### Записи набора данных

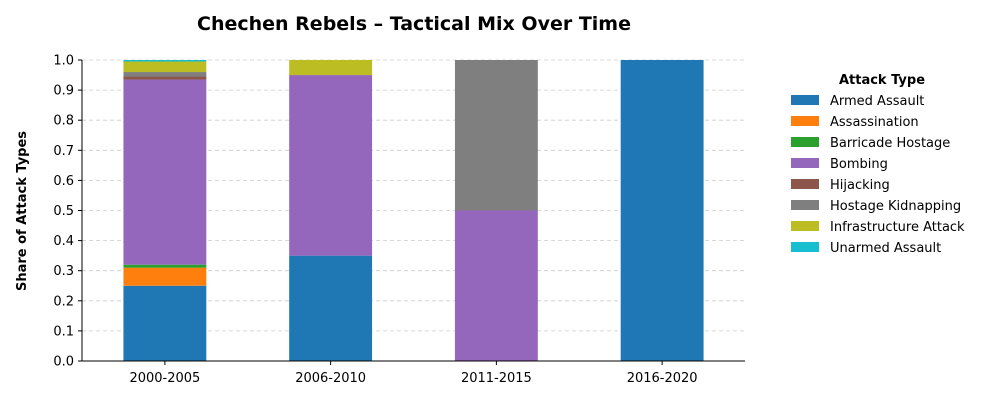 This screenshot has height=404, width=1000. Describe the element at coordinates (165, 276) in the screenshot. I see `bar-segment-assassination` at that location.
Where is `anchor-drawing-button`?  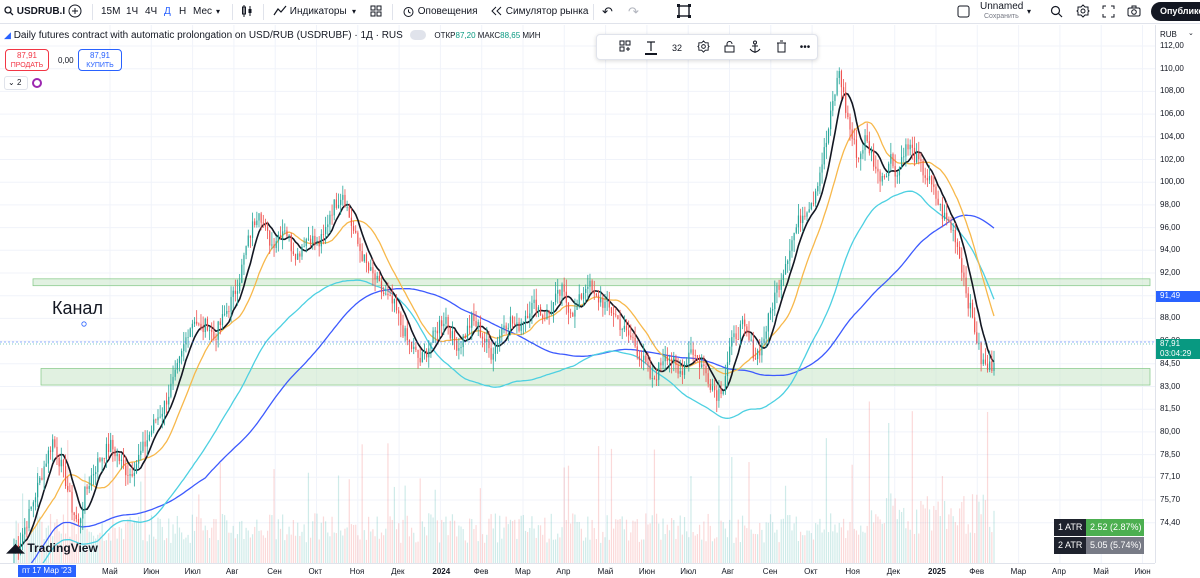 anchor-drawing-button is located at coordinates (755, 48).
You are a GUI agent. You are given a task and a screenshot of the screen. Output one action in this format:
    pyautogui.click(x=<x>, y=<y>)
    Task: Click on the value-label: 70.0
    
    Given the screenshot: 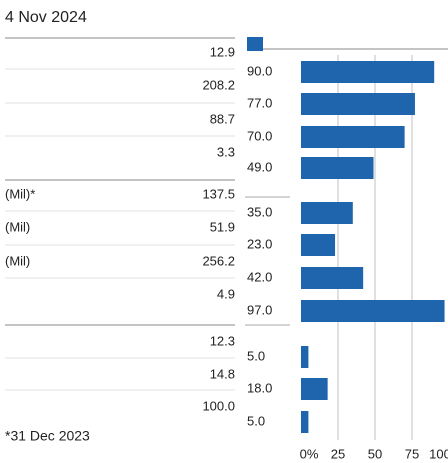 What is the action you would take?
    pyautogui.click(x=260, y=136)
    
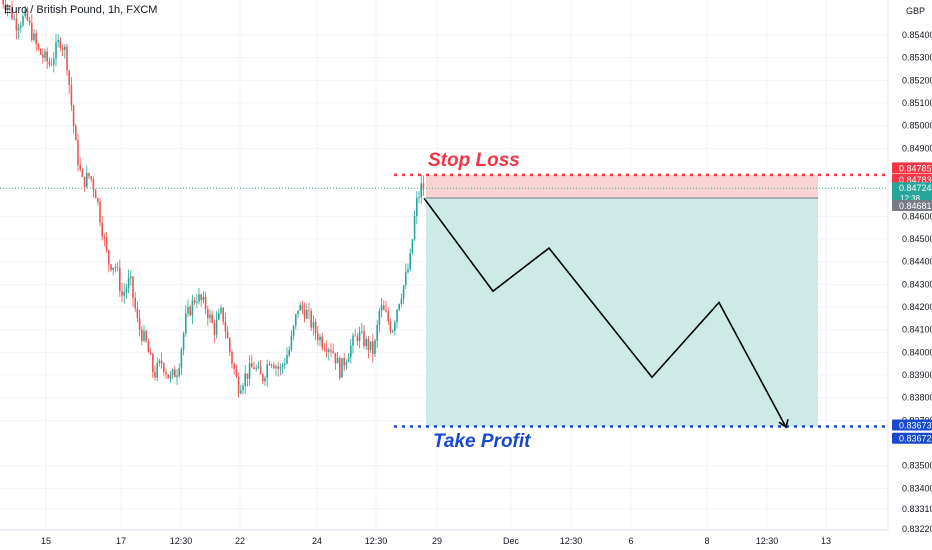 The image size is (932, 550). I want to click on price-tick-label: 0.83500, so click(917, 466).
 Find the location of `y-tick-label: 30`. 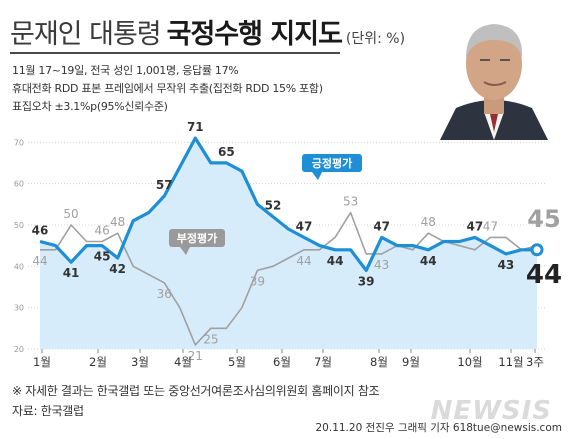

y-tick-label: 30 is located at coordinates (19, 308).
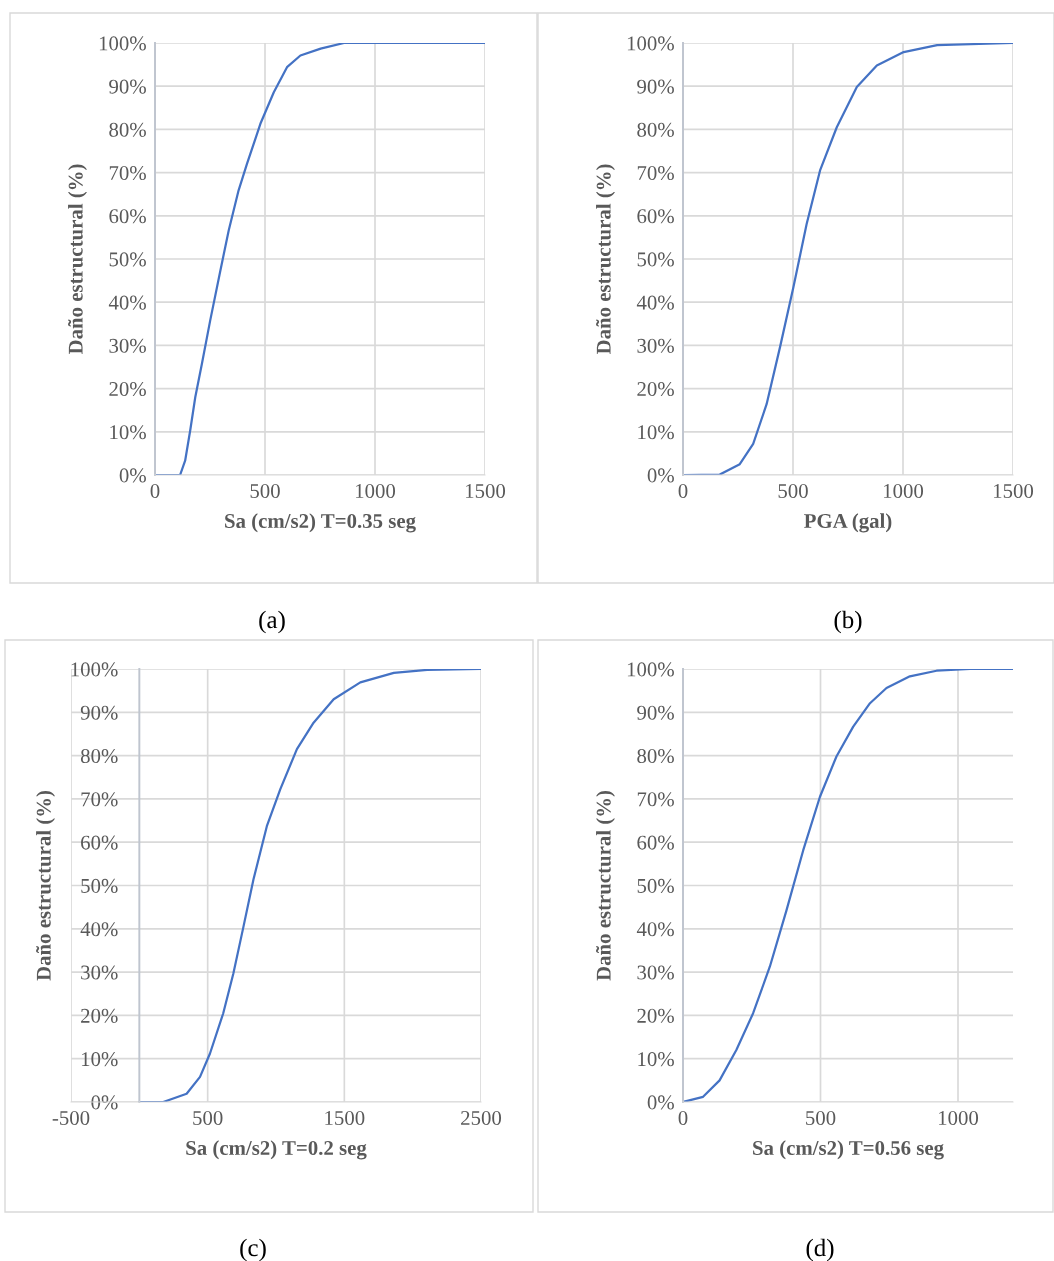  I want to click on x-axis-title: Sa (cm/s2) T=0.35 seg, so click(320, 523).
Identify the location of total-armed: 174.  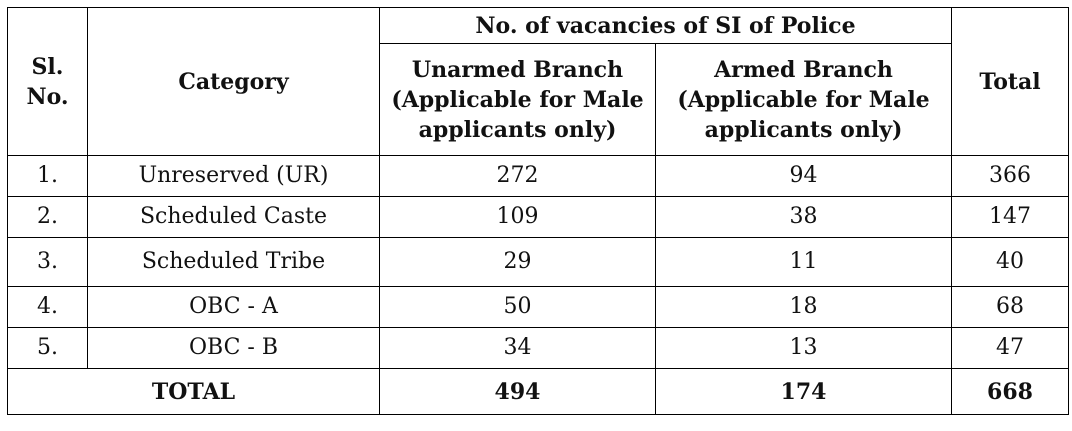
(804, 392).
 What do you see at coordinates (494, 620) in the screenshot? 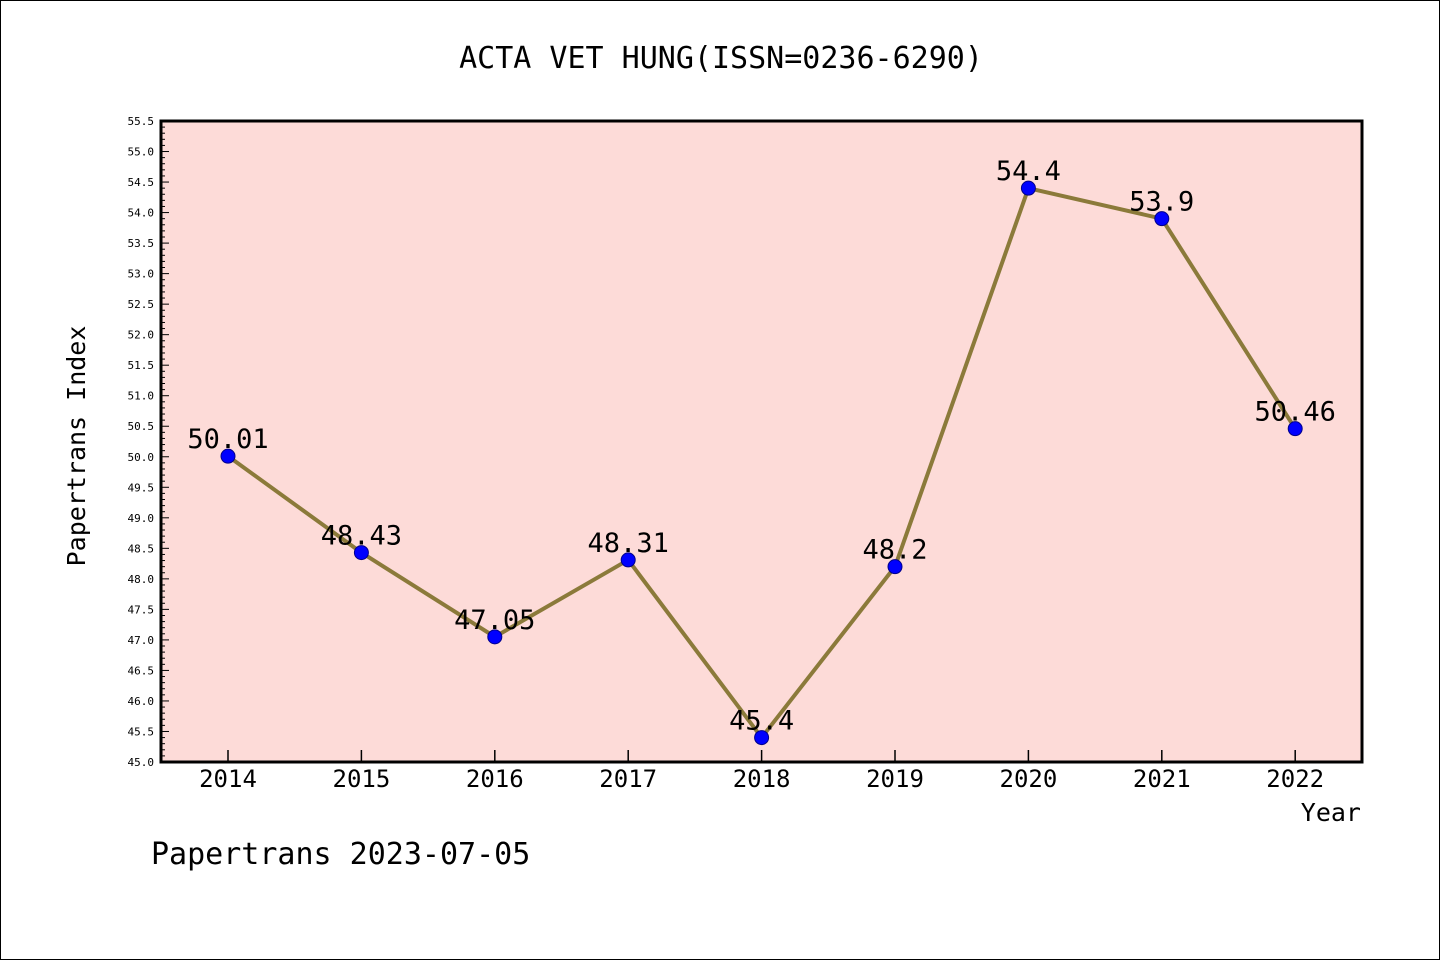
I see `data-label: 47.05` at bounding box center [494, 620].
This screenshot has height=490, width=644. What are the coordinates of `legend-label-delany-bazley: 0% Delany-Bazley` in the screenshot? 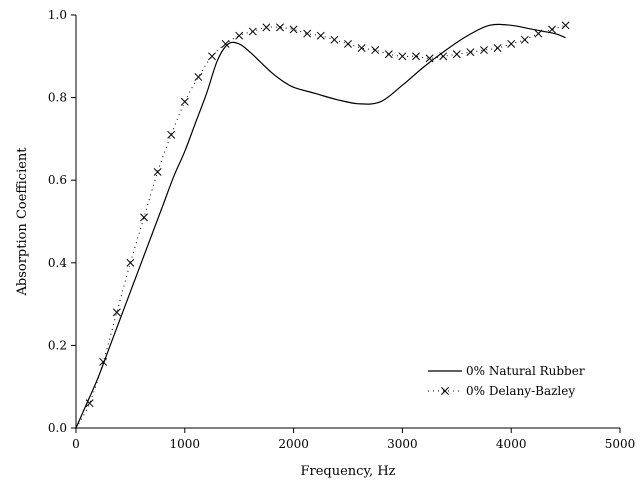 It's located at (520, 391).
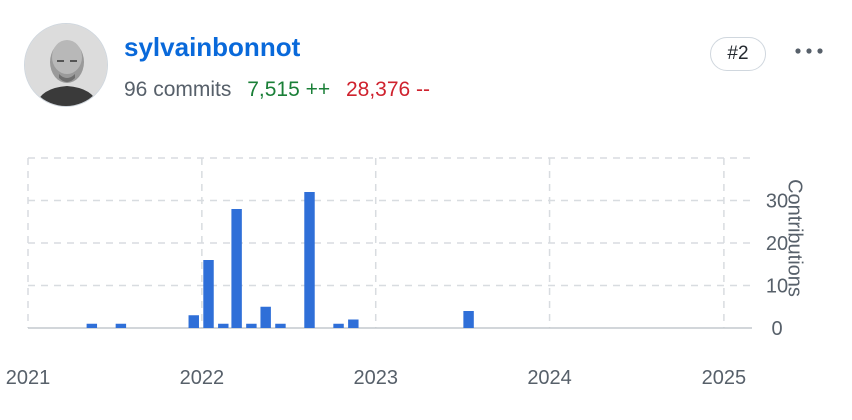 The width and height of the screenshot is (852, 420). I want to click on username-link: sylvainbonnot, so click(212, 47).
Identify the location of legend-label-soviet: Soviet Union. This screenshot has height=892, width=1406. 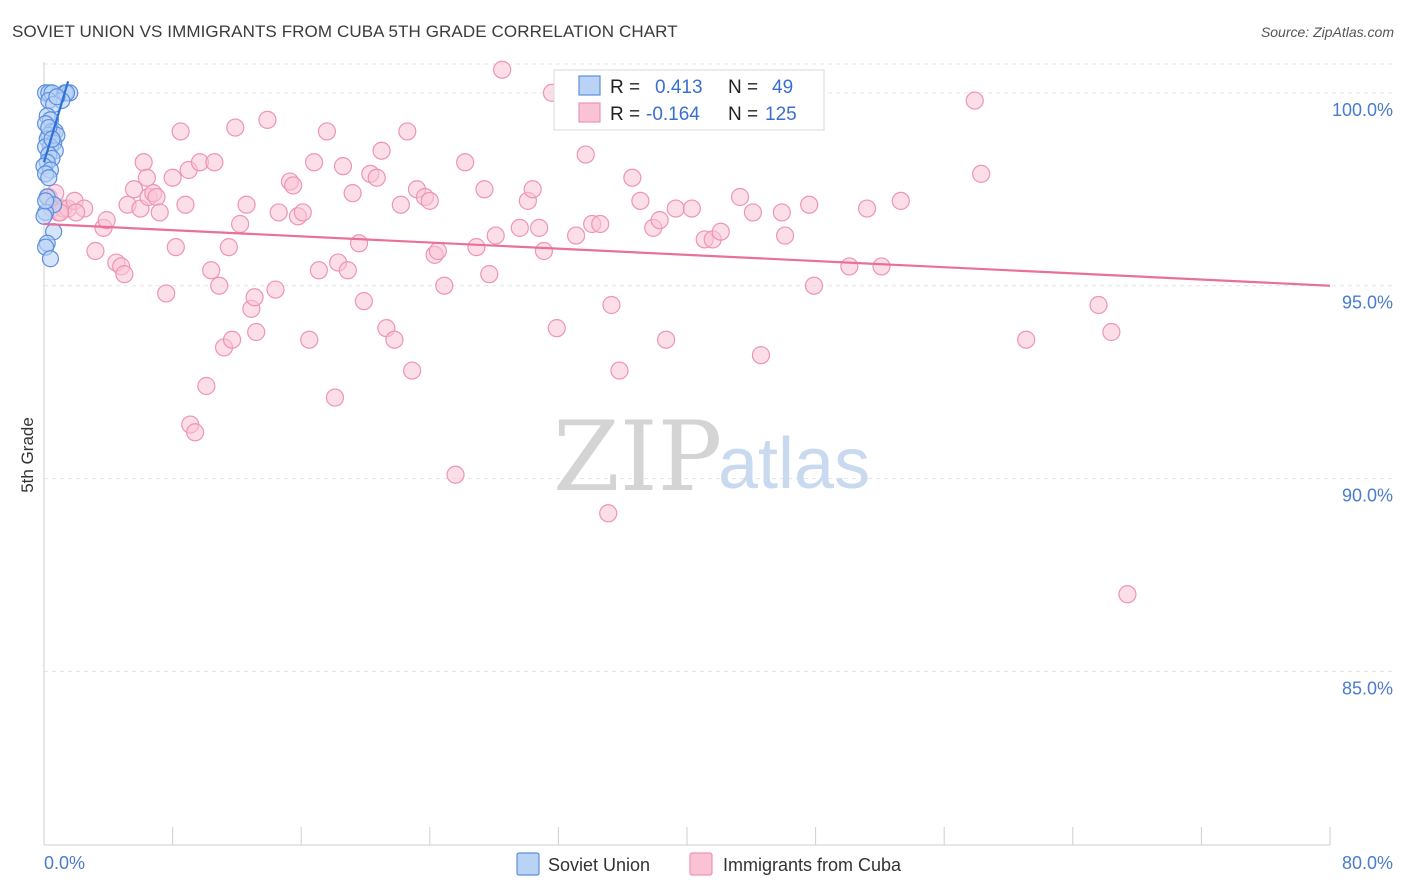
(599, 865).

######

Задание: Замените «screenshot» на «image» во фрагменте материала, начиная со строки, содержащей «What do you», и заканчивая строкой, содержащей «center [494, 620].». Остальное оставьте без изменений, а изображения в ответ не включайте.

Выполненное задание:
 What do you see at coordinates (494, 620) in the image? 
I see `data-label: 47.05` at bounding box center [494, 620].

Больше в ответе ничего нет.